● **Instructions**:
(1) From the forum thread about Sony .modd files, reproduce the part that begins with the words containing "The modd files looked" and ends with "windows...I'm totally lost.", word for word.
(2) List every example file path given in the forum thread about Sony .modd files.
(3) Write the next part of the forum thread about Sony .modd files, starting after its last sentence.

● **Passage**:
I was using Sony's PMB to manage my photo library. I like it when I modify 'date taken' info or add rating/tags to the files, it never edits the original file and just stores the info in a .modd file. So writing the pictures back to DVD for storage or to give to family/friends etc...that is all lost. In fact I recently formatted and reinstalled and the tag information got messed up (dates/ratings seem to be ok still) I had to reinstall PMB to see it. (Sony is trying to get people to move to PlayMemories but I did not like that as the tagging features and importing features seem bugged, its ok as a viewer, the problem might be updates to the modd files in the new tool).

All I'm interested in doing is:
1. parsing the modd files through a directory structure ie:
Pictures/pic1.modd
Pictures/pic2.modd
Pictures/Subdir/pic3.modd
etc...
2. getting the tag, date taken and rating data from those files
3. writing it back to the jpg exif/xmp data directly:
Pictures/pic1.jpg
Pictures/pic2.jpg
Pictures/Subdir/pic3.jpg
etc..

The modd files looked sorta like xml and are ascii and should be easy to parse. If I were in unix I don't think it would take me very long to do this assuming I could figure out the command line to use exiftool to write the data back, but on windows...I'm totally lost.

Is this something that is reasonable to do? I don't mind trying to do it myself if needed, but if someone else can (or has) done something like this I'd happily defer.

Thanks in advance. (if someone was willing to take a stab at it I could definitely provide example modd files for parsing - otherwise I might just need help getting perl to work on windows and possibly invoking the exiftool).

Phil Harvey

The Sony .modd files are very similar to the Apple .plist format.  ExifTool will read them as plain XML, but the result isn't very pleasing.  It has been on my to-do list for a while to add support for these flavours of XML, but I haven't gotten around to it yet because I hate XML so much. :P

Your project is certainly do-able, and the biggest problem is parsing the XML files.  The rest is simple using the ExifTool API.

- Phil
...where DIR is the name of a directory/folder containing the images.  On Mac/Linux/PowerShell, use single quotes (') instead of double quotes (") around arguments containing a dollar sign ($).

Fox

Well I have a wrapper script written in perl that does what I specified, I'd be happy to send it to you if you like. I was able to test it on a small sample and it worked!

● **Collected material**:
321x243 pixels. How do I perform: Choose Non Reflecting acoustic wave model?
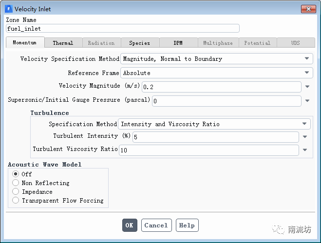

● **Responses in order**:
(1)
The modd files looked sorta like xml and are ascii and should be easy to parse. If I were in unix I don't think it would take me very long to do this assuming I could figure out the command line to use exiftool to write the data back, but on windows...I'm totally lost.

(2)
Pictures/pic1.modd
Pictures/pic2.modd
Pictures/Subdir/pic3.modd
Pictures/pic1.jpg
Pictures/pic2.jpg
Pictures/Subdir/pic3.jpg

(3)
So this is what I have:

  • It globs through a parent directory and all subdirectories looking for .modd files.
  • If a .modd file exists it looks for files with .JPG and .jpg extensions (this is a simple array in the script so really easy to add more).
    if neither are found it reports a message saying it can't it and won't do anything.
  • It can optionally rename <file>.JPG.modd to <file>.modd (because it would look for <file>.JPG.JPG otherwise) haven't tested reading this back into PMB yet, not sure why some have this name structure either.
  • It needs a path to FiltreTree.xml to cross reference the tags since it shows up like "{07C7076C-A0CC-4C00-AD19-D648B04A3E30}" instead of "Christmas"
  • Once it has the information it passes what it found (for date, labels or rating) to exiftool and edits the file it found.
  • One Caveat: I don't understand the date encoding used. The XML file show this:
<key>DateTimeOriginal</key><real>31064.884537037036000</real>

    the real is the date value I think, should be January 17th 1985 for this example, I thought it might be epoch time, but the first number is too small and the 2nd much to large. [/li]

I only tested it on linux, I tried to use the file system insensitive perl modules to do this, I'm not a programmer, still pretty clueless how to set it up for windows. Was hoping you could take what I've done and incorporate it (and review for anything stupid since I'm working with a small sample) Its about 168 lines of code now, not sure if you have any ideas about the date encoding or know where I could look. I tried a few things in google but didn't turn up much. I can try to email you the code I have though or attach it here or just put it in a post if you like.

Thanks.

Phil Harvey

Actually, I did some more checking after posting this but didn't update this thread.

ExifTool actually does process plist files inside other (zip-based) formats already.  I think maybe the problem with adding plist support was more in recognizing the plist file (ExifTool doesn't use the extension to recognize the file format), but I still need to spend some more time looking at this.  I have moved this up in my to-do list.

- Phil
...where DIR is the name of a directory/folder containing the images.  On Mac/Linux/PowerShell, use single quotes (') instead of double quotes (") around arguments containing a dollar sign ($).

Fox

I don't know anything about the plist files, assuming they're similar to the modd files though could probably but udpated to handle both (I'm sure my script scould) are you interested in looking at my wrapper script?

Any ideas about the date encoding? (if its something exiftool can figure out on its own without me decoding, all the better just not sure how).

Phil Harvey

The date/time looks like number of days since 1900.  I don't think looking at your code will help because I would use my XMP processor to parse this XML anyway.  But thanks for the offer.

- Phil
...where DIR is the name of a directory/folder containing the images.  On Mac/Linux/PowerShell, use single quotes (') instead of double quotes (") around arguments containing a dollar sign ($).

Fox

Actually I think its number of days since 12/30/1899 (weird I know) using Date:calc I was 2 days off, I manually checked and my results matched Date::Calc as well.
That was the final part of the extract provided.